A neck insert means 46 has a substantially cylindrical main body portion 48, which main body portion flares outwardly, adjacent its upper end to form a radially projecting first flange portion 50. The first flange portion 50 is preferably provided with an inwardly, downwardly substantially conically tapered undersurface 51. The neck insert means 46 is sized and dimensioned substantially for floating retention within the central aperture of the container neck 24. Floating retention refers to the fact that the cylindrical main body portion 48 may be sufficiently smaller than the container neck 24, such that the main body portion 48 does not necessarily physically contact the entire inner surface of the container neck 24. Instead, the neck insert means 46 is retained in position within the container neck 24 by the first flange portion 50, which first flange portion 50 is sized and positioned to overlie a circular rim portion 25 of the neck 24 of the container 22. When the annular cap ring 32 is screw threadingly tightened to the neck 24 of the container, the first flange portion 50 will slide along the outwardly, downwardly projecting substantially conically tapered surface 37 and will automatically centre and seat itself within the cylindrical recess 35 of the annular cap ring, thus ensuring proper axial alignment of the neck insert means 46 with respect to the annular cap ring 32.

A second flange portion 52 projects radially inwardly from the main body portion 48. The second flange portion 52 forms a base of the neck insert means 46, and the second flange portion 52 has a central internal rim 54 which tapers inwardly, downwardly, narrowing in a substantially conical manner to define at its lower end, a central orifice 56. Additionally, one or more secondary apertures 58 are circumferentially arrayed around the central orifice 56. The secondary apertures 58 may take the form of simple holes through the base formed by the second flange portion 52, or as illustrated in the preferred embodiment and best seen in FIGS. 4, 5, and 8 herein, the secondary apertures may take the form of axially elongate fluid flow channels which travel upwardly through the conical narrowing of the internal tapered rim 54 to emerge within the neck insert means 46 at positions below the first flange portion 50. The number and positioning of the secondary apertures 58 may be varied somewhat, but according to the preferred embodiment illustrated, an optimal number of twelve secondary apertures 58 is used, and the secondary apertures 58 are positioned equidistant one another. The number and position of the secondary apertures 58 are best seen in FIGS. 6 and 7. The secondary apertures 58 direct the liquid to be poured from the interior 23 of the container 22 toward the spout member 26.

The neck insert means 46 is additionally provided with at least two retaining lugs 59, which retaining lugs 59 project downwardly, outwardly from the underside of the second flange portion 52, as best seen in FIGS. 4, 5, and 7. The retaining lugs 59 ensure that, once the neck insert means 46 has been installed into the container 22, the neck insert means 46 will not accidentally fall out of the container neck 24, and further, will not be readily pulled out of the container neck 24 when the spout member 26 is lifted out of the neck insert means 46, to convert the self-storing spout assembly 20 from the storage configuration to the pouring configuration or vice versa (see FIGS. 4, 5, and 7).

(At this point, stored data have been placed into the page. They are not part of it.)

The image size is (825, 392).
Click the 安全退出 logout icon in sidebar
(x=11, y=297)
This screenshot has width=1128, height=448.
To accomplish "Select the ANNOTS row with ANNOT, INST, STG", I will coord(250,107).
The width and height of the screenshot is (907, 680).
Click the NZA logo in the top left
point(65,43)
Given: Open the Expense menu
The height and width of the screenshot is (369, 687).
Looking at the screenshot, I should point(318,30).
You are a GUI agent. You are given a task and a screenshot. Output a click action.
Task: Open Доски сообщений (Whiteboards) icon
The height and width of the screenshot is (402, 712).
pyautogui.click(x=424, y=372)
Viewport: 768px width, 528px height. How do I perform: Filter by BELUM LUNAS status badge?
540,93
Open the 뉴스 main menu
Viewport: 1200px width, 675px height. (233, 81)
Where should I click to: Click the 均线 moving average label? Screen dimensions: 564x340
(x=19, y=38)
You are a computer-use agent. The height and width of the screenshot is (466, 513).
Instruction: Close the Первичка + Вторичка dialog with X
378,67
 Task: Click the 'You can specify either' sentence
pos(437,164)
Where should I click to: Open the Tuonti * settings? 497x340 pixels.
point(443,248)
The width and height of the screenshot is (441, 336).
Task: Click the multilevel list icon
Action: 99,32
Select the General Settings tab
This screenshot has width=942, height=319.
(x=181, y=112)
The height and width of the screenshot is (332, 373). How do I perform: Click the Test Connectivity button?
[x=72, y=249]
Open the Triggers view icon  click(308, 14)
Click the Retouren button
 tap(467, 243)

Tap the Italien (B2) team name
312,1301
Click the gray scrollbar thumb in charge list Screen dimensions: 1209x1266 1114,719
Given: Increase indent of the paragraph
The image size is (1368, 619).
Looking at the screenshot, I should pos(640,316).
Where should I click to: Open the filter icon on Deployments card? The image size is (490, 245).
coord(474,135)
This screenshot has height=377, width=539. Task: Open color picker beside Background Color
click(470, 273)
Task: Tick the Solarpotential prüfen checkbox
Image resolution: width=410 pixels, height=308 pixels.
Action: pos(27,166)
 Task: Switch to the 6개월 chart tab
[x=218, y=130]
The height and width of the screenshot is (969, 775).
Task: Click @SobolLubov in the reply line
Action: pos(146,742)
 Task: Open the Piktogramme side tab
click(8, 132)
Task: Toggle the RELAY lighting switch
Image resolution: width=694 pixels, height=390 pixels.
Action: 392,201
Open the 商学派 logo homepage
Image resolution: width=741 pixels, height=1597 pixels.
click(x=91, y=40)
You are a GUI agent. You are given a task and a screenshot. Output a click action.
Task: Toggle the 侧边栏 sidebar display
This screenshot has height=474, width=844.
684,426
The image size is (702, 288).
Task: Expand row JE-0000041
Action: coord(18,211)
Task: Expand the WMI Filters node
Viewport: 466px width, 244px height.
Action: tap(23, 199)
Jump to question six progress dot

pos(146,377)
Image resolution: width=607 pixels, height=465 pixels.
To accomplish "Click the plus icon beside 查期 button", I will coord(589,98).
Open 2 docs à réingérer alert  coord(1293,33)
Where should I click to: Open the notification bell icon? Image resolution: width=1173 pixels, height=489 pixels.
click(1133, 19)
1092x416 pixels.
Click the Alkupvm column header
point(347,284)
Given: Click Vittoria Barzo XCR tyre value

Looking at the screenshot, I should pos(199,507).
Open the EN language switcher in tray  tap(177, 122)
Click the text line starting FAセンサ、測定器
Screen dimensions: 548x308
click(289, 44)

The spout member 26 is hollow, having a tubular body wall 60 connecting the open pouring end 28 to the closed base end 30. One or more radially directed flow passages 62 are positioned in the tubular body wall 60 between the open pouring end 28 and the closed base end 30. The number and positioning of the radially directed flow passages 62 can be varied; however, the function of the device will be optimized where a plurality of flow passages are used, and where such passages are located equidistant one another around the circumference of the hollow spout member 26. This positioning permits free fluid flow from the secondary apertures 58 of the second flange portion 52 to the radially directed flow passages 62, regardless of the relative rotational positioning of the neck insert means 46 and the hollow spout member 26. Additionally, the flow rate through the self-storing spout assembly 20 is optimized when the ratio of the total cross sectional area of the secondary apertures 58 to the total cross sectional area of the radially directed flow passages 62 is approximately 1:1; thus neither of these structures would singularly limit the flow rate of the fluid being poured. The preferred arrangement, being twelve (12) circumferentially aligned secondary apertures 58 with four (4) circumferentially aligned radially directed flow passages 26, is best seen in FIG. 6.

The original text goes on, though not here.